Там, снаружи, слишком часто выясняется, что Ваня не так уж баснословно богат и нередко пасует перед теми, у кого побольше зубов, что Соня стареет и постепенно теряет силу, и даже ее всегдашняя свобода выглядит теперь скорее неряшливой неразборчивостью. Что обидные, невеликие тиражи Таниных книжек лежат, нераспроданные, на складах, и никто теперь не пишет о ней: «Молодой многообещающий автор» – в том числе и потому, что о ней вообще теперь не пишут. И Маша превращается в бездетную старую деву, которая по уши провалилась в истерическую благотворительность и возится со своей капризной мамой просто потому, что ее забота больше никому не нужна, а Вадик который год снимает только стыдные, идиотские сериалы и спивается от отвращения.
Егор помнит, как сильны и прекрасны, как счастливы и полны надежд они были десять лет назад. Какие острые были у них зубы, какие ясные глаза. Как много у них, тридцатилетних, еще оставалось времени. Жизнь человеческая длинна. Огромна. Она не заканчивается ни в сорок, ни в пятьдесят, и, если повезет, есть крепкие шансы прожить до восьмидесяти пяти. Это мы (тоскливо думает Егор, замерший посреди кухни), мы же сами за каким-то чертом все время делим ее на отрезки, на «до» и «после», на «еще не время» и «уже поздно» и переживаем конец всякого этапа так, будто репетируем собственную смерть. Мы пугаем себя сами, а после, визжа от страха, бежим друг к другу за утешением. И не боимся теперь, только собравшись вместе, без чужих; потому лишь, что двадцать лет назад условились друг другу врать.
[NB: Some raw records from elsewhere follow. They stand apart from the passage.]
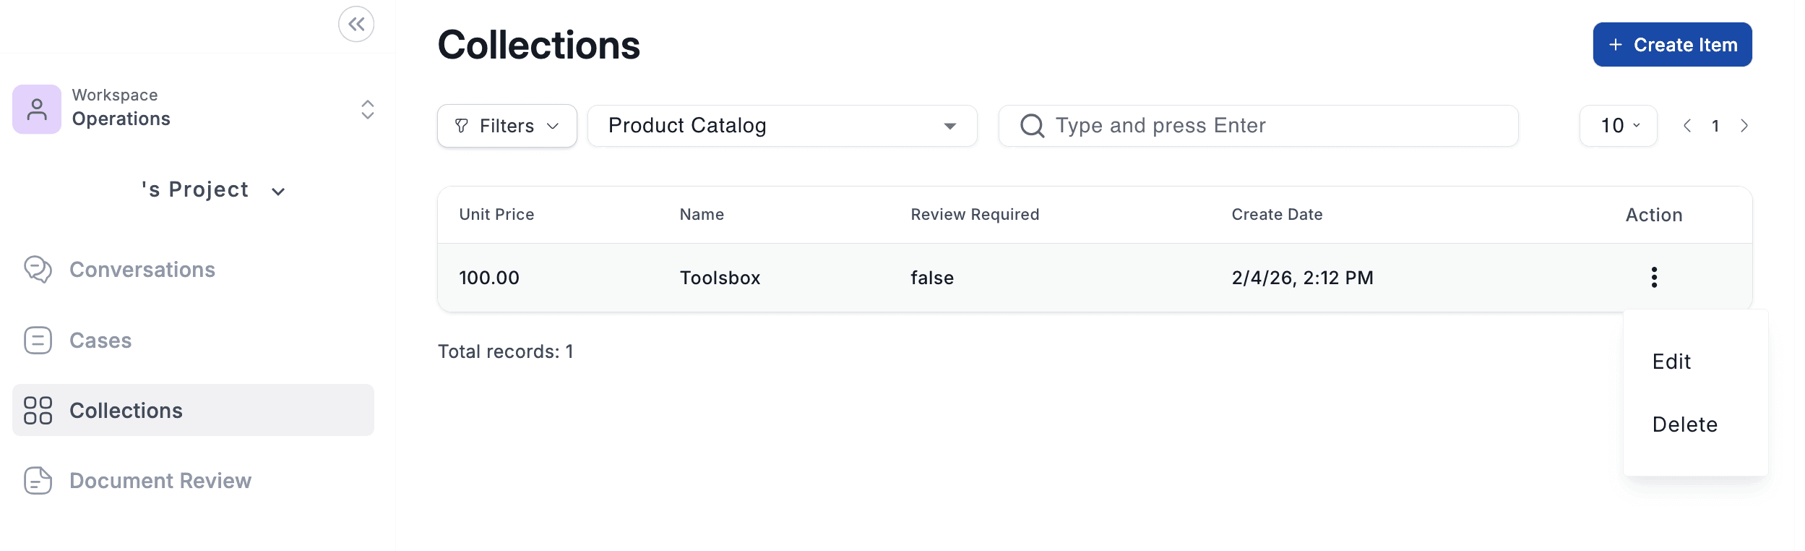
Task: Click the Workspace user avatar icon
Action: point(37,109)
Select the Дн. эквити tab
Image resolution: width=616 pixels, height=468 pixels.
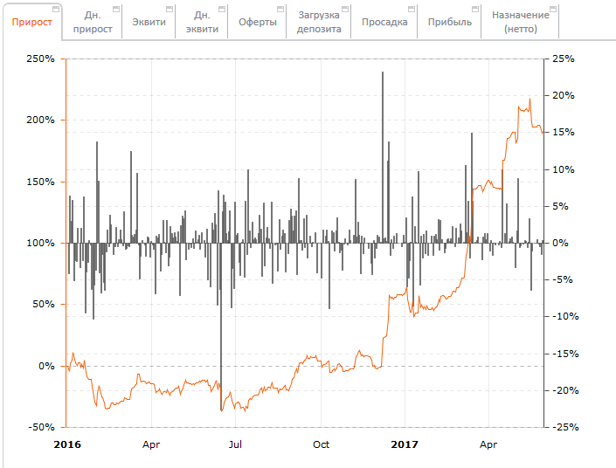[x=202, y=22]
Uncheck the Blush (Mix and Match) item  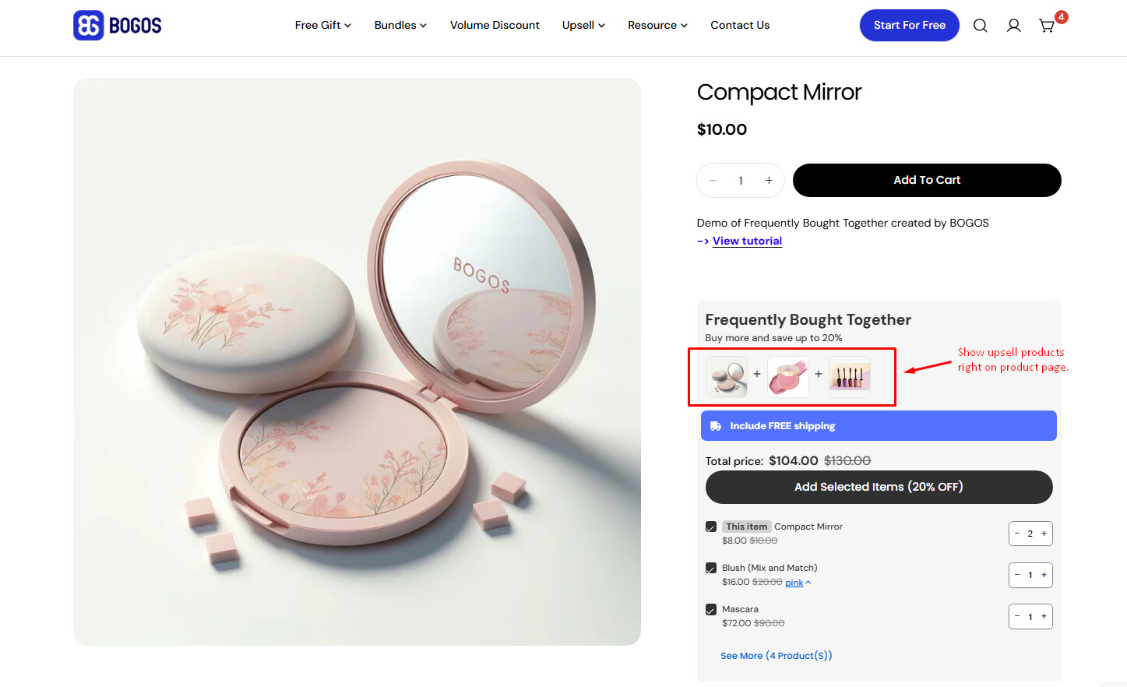click(711, 569)
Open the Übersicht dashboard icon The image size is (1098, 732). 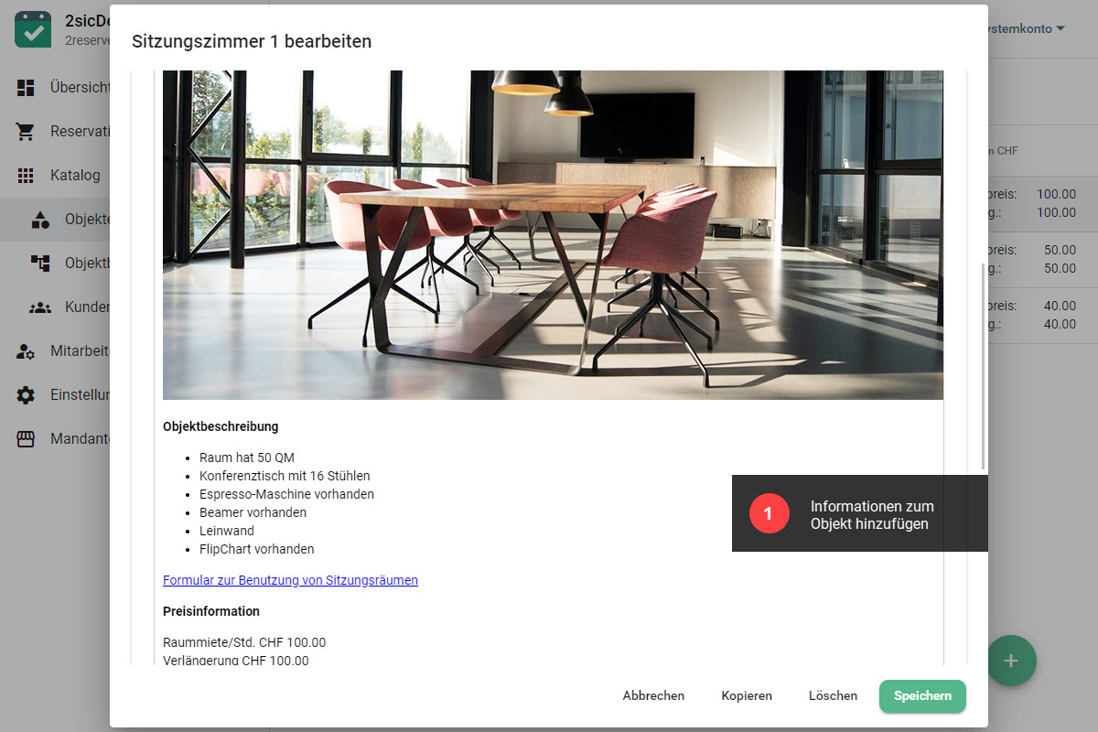pos(26,88)
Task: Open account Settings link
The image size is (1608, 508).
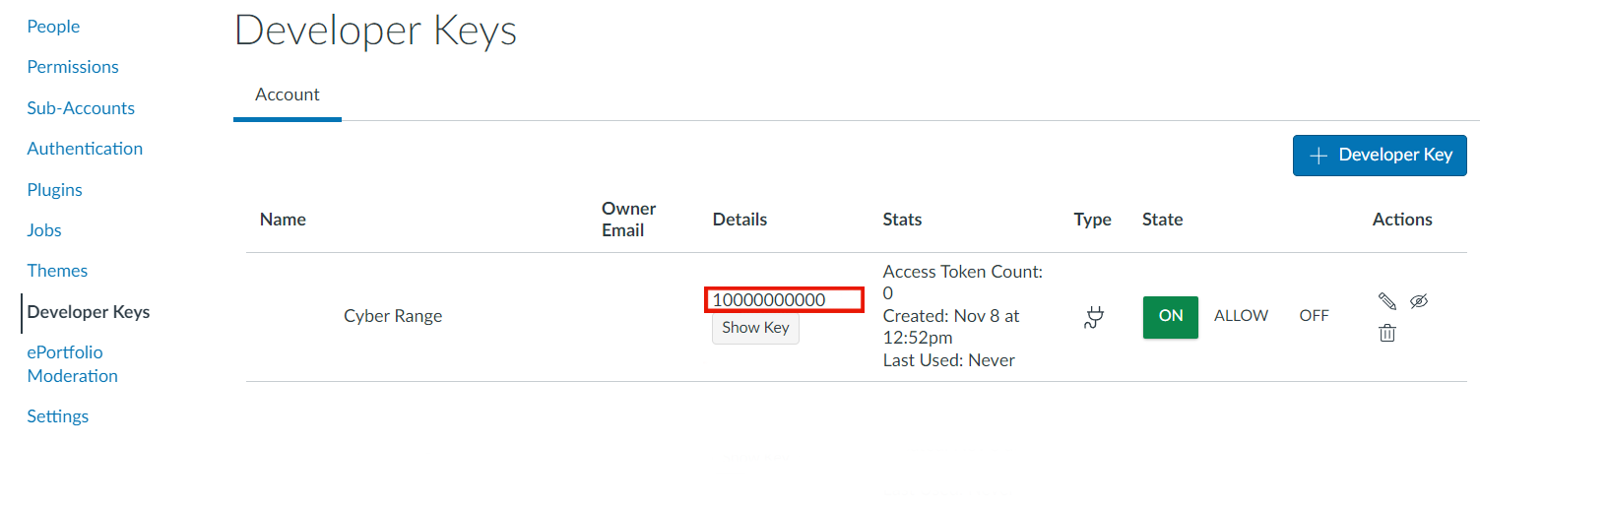Action: (57, 416)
Дело в том, что вчера вечером, когда они уложили мертвую Соню на бетонный пол гаража и укрыли чехлом от снегохода, многолетний их уговор неожиданно истек. Потерял силу. Согласившись с тем, чтобы Оскар судил их – по одному, не группой и даже не парами, а каждого в отдельности, – они перестали быть союзниками. И Егор (наивный дурак, зануда, который год за годом принимает их под своей крышей, редко говорит о себе, потому что это неловко) вскочил, и выбежал вперед, и стоит сейчас перед всеми, как обвиняемый, потому что хотел защитить свою жену. А она не желает его защиты. Не просила о ней. Решила действовать в одиночку.
Как она сказала? Господи, да сядь ты наконец, вспоминает Егор, и еще раз поднимает глаза и видит крепкий чужой подбородок, и скрещенные на груди руки, и две упрямых складки между светлых выцветших бровей. Почему она никогда не красит ресницы? Не дослушивает до конца, не следит за весом, не носит подаренных им платьев и спит с ним так редко, как кормят нелюбимого кота, – просто чтобы не дать ему умереть с голоду; не любит его. Не любит его.
– А ей я нравился, – говорит Егор и видит наконец, что белесые ресницы вздрагивают и взлетают вверх.